The postponed Valemus IPO sent chill winds around law firms last month and has some interesting implications for PE firms pondering exit strategies. However, it is not all bad news on the private equity front. TPG Capital and Carlyle's proposed A$2.7bn acquisition of Healthscope promises to be the largest private equity buyout in Australia to date, and there has been a steady level of other PE action, propelled primarily by secondary market activity. Private trade sales have increased in the past four months, with recent examples being Champ’s sale of Study Group to Providence in a $660m deal and Quadrant offloading ATF back to Champ and acquiring Media Monitors in a management buyout.
Minter Ellison partner Callen O’Brien said that companies waiting to exit have had to resort to private auctions in the face of a volatile stock market. “Vendors got excited last year when the IPO window finally opened up again.
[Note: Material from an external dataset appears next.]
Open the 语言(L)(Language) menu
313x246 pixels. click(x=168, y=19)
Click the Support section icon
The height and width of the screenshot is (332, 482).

There was an influx of floats and exits,” O’Brien said. “But before the backlog accumulated over the previous 18 month slump had time to all clear, a sudden drop in global
confidence shut the window abruptly this March.” With the exception of some small to medium-sized speculative deals in mining, exploration, IT and pharmaceutical companies, the IPO market has been quiet over the past four to five months. Companies seeking to exit via an IPO have often been met
with low and unstable prices. This disappointment, of course, was capped off by the Valemus postponement – which set a discouraging tone for other potential float candidates such as REDgroup, Rebel Sport, and Aston Resources, which would have been watching Valemus carefully. However, Aston has proceeded with its IPO.
Dual track and trade sales
Many companies disappointed with the IPO market have found better offers from private bidders. Clayton Utz partner Niro Ananda says there is an increasing trend to adopt a dual track sale process. Pursuing both platforms simultaneously can entail several strategic advantages, with the most obvious being a higher price, driven by competitive tension between the two processes.
“There is pressure on potential trade buyers to offer an acceptable price, because they know the seller can always opt to list the company,” Ananda said. “The vendor is afforded with greater flexibility in choosing the right exit option.” Trade buyers can often afford attractive tenders. “The buyers are comprised primarily of other private equity funds or corporates. We are also seeing increased participation from overseas corporates, in particular from Asia. Corporate trade buyers often
envisage the acquisition will produce corporate synergies, for example by sharing management functions,” Ananda says. “As a result, they are often prepared to offer a higher price.”